(Stored items)
□ □ □

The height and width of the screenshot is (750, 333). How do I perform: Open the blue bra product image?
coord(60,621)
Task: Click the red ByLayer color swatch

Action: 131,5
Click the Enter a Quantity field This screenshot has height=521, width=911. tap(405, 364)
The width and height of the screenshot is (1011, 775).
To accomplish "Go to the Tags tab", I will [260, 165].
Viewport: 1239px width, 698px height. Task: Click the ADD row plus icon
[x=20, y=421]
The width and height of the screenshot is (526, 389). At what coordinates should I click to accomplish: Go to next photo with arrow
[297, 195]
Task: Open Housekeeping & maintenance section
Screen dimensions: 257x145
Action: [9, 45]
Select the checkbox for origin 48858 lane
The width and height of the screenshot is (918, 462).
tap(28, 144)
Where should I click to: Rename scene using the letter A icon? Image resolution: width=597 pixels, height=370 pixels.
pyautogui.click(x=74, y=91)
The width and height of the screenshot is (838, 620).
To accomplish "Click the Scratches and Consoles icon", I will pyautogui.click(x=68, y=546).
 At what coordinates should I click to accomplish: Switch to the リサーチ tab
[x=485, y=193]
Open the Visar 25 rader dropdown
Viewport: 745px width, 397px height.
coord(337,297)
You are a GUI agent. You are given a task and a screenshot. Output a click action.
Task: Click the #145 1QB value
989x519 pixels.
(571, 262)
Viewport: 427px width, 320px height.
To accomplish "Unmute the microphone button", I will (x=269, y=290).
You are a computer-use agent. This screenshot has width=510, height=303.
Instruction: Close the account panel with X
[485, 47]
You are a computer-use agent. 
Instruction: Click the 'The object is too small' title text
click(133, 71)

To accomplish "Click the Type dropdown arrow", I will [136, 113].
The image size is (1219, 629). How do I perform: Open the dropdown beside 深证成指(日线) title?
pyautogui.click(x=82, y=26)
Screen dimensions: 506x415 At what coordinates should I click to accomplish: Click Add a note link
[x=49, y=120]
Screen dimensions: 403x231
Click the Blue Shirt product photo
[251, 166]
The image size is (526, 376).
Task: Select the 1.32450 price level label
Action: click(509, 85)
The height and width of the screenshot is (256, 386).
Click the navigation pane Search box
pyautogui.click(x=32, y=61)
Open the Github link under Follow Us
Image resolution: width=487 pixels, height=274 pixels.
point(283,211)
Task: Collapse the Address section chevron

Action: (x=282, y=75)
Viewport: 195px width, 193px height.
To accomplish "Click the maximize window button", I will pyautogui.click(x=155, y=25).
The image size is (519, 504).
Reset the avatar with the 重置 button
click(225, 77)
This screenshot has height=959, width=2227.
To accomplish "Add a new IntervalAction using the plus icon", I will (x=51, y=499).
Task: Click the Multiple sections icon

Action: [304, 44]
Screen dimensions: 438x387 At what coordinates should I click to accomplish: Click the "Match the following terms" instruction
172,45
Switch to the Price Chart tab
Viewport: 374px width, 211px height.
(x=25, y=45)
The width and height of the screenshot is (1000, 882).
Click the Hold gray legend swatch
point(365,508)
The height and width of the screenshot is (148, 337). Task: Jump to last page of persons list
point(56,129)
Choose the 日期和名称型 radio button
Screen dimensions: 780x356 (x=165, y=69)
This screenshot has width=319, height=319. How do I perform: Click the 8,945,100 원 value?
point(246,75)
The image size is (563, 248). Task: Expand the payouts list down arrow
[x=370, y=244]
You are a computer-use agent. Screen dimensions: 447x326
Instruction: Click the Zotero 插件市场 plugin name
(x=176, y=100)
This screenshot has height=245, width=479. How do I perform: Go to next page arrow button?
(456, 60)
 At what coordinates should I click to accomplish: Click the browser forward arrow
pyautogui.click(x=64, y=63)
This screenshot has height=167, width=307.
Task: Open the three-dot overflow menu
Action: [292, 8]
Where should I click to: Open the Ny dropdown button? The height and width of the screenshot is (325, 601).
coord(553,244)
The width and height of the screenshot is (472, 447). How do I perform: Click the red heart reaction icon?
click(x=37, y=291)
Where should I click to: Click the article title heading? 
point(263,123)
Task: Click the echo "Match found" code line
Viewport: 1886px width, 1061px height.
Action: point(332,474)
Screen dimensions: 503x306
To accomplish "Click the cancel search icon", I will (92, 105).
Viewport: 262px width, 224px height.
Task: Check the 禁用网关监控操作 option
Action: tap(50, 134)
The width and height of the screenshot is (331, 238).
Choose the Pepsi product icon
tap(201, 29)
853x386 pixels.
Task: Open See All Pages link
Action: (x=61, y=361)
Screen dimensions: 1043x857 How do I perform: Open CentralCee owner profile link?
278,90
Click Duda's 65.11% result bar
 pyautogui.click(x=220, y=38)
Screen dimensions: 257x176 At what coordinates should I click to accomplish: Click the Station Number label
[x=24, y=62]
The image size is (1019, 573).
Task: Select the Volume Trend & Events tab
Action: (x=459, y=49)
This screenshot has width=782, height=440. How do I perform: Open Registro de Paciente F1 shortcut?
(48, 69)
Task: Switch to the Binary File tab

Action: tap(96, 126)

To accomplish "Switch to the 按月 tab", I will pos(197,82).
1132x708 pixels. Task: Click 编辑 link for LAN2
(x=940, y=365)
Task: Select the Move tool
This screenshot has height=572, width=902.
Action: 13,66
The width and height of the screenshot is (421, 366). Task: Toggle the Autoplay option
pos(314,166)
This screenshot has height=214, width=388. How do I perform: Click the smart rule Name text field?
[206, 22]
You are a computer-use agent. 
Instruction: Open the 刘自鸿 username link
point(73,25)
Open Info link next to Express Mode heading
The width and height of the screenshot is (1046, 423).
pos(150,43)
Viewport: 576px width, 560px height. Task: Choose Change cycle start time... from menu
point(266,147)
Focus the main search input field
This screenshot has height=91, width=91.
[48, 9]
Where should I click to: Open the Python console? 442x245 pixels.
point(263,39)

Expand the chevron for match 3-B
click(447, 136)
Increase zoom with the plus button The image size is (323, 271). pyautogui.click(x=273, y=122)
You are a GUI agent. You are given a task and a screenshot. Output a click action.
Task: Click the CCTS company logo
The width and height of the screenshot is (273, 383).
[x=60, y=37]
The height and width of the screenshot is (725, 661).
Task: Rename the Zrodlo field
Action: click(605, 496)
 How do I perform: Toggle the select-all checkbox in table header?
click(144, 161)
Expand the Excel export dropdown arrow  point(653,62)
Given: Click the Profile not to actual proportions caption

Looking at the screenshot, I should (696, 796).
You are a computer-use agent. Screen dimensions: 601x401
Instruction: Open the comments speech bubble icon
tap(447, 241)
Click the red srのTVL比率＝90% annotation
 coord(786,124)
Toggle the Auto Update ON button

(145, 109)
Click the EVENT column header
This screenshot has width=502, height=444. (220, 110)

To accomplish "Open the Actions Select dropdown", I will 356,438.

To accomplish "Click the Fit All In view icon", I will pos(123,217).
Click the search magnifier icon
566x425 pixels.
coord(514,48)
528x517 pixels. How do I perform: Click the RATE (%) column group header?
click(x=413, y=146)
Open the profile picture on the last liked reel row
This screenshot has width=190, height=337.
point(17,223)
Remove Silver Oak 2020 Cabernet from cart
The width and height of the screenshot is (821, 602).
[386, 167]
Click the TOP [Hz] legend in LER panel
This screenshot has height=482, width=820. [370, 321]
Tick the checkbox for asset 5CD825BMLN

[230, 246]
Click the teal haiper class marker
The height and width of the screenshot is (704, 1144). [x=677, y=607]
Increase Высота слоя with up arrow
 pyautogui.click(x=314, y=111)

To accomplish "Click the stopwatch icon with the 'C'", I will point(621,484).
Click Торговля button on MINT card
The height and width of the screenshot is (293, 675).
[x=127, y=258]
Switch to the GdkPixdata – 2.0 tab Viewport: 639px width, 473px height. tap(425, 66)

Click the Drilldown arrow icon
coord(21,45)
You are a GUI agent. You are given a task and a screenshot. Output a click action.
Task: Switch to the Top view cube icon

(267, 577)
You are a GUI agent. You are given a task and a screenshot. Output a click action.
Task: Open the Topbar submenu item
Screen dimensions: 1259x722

□ □ □

__WHAT NEEDS TO BE DONE__:
From the entries above, restate word for word the lines from the line containing "At what coordinates should I click to accomplish: Switch" to the line containing "Viewport: 427px width, 320px height.", both ends included, and nothing more.

__TASK ANSWER__:
 At what coordinates should I click to accomplish: Switch to the リサーチ tab
[x=485, y=193]
Open the Visar 25 rader dropdown
Viewport: 745px width, 397px height.
coord(337,297)
You are a GUI agent. You are given a task and a screenshot. Output a click action.
Task: Click the #145 1QB value
989x519 pixels.
(571, 262)
Viewport: 427px width, 320px height.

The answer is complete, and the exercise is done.